【希望の星】夢はハードルで 高校総体優勝!! 鈴鹿高校 後藤杏実さん

379

 四日市市立笹川中学校出身で鈴鹿高校1年の後藤杏実さん(15)は、2021年度の100㍍ハードル中学生女子県ランキング1位(14秒10)の記録を持つ。今の目標は高校総体優勝だ。

 小学生のころ、陸上少年団で短距離走をしていたが、ハードルや跳躍などを中心とする陸上クラブ「アスリート四日市」の監督に声をかけられ、80㍍ハードルに挑戦。障害を越えて走ることに魅力を感じた。6年の時には、県大会で優勝、東海大会で7位になった。

 中学生になるとハードル10台を跳びながら走る「100H」が主戦場に。地区新人戦で優勝、3年時には、ハードル、走り高跳び、砲丸投げ、200㍍走をして得点を競う四種競技の県大会に出場。普段とは違う種目に、上半身の筋肉不足を痛感したが、優勝した。本職のハードルで東海大会4位、全国大会にも出場した。

 本番に強いことが自身の特徴。今年3月、大阪で開かれた日本陸上競技選手権大会・室内競技で、U18女子60㍍ハードルに出場。東京五輪に出場した多田修平選手らと同じ場にいたが、緊張することなく、B決勝4位入賞した。

 課題は練習時の緊張感が足りないことで、高校で気を引き締めていくそうだ。「陸上競技は普段と違う景色が見える場所」と話し、高校総体で優勝を狙う。

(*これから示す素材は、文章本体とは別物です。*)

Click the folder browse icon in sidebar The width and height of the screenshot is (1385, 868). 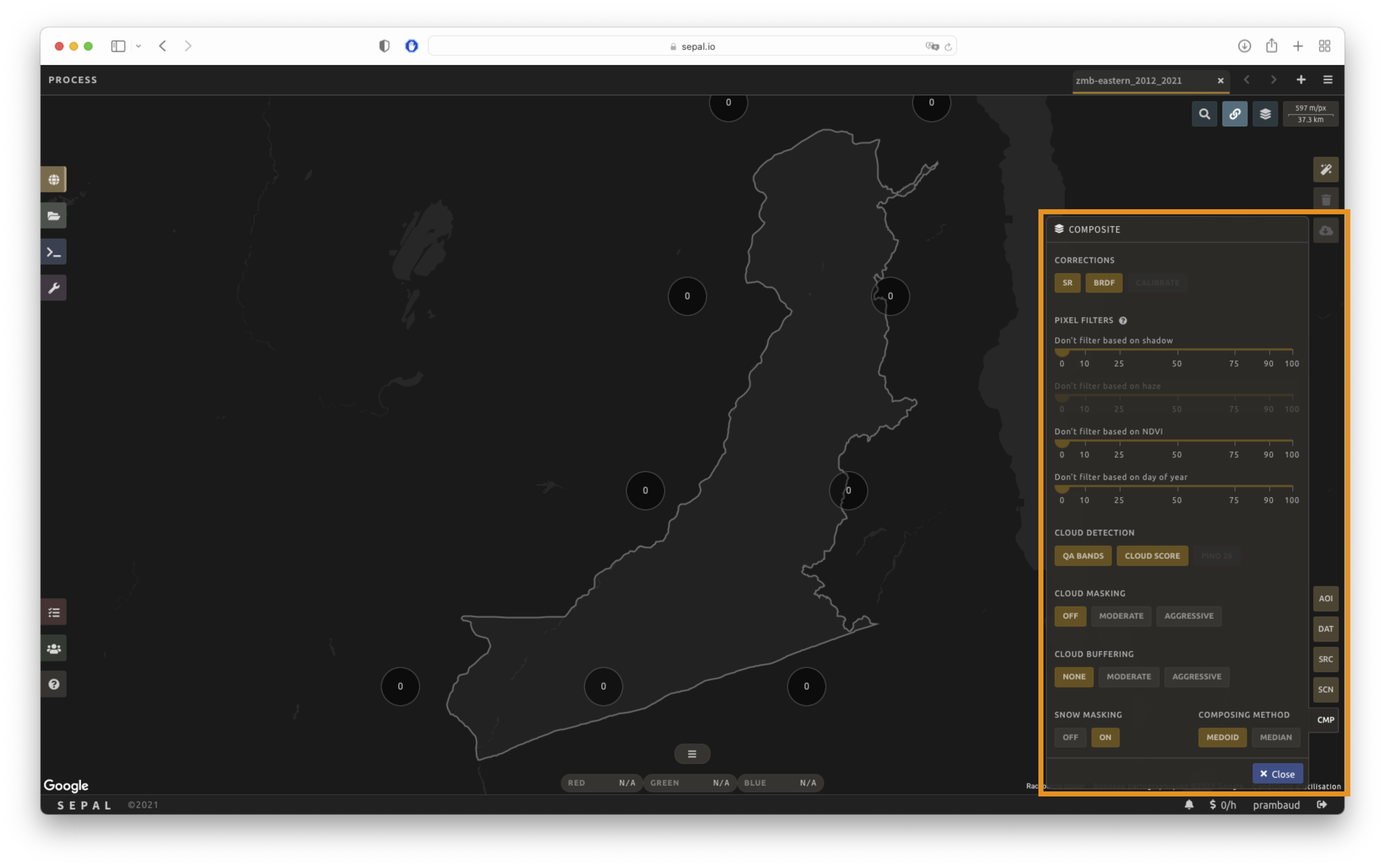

 競技をする中で体の仕組みにも興味を持つように。練習中に足にわずかな痛みを感じ、「ひどくなる前に手を打とう」と自分でケアをし乗り切ったことも。

 人体に関わる仕事につきたいと薬剤師が将来の夢。400メートルハードルで日本選手権にも出場している名古屋大学医学部卒の真野悠太郎選手の文武両道で自主性があるところに憧れるそうだ。「高校で完全燃焼して、その経験を薬剤師になるためにも生かす。どんなハードルも超えていきたい」と笑顔で語った。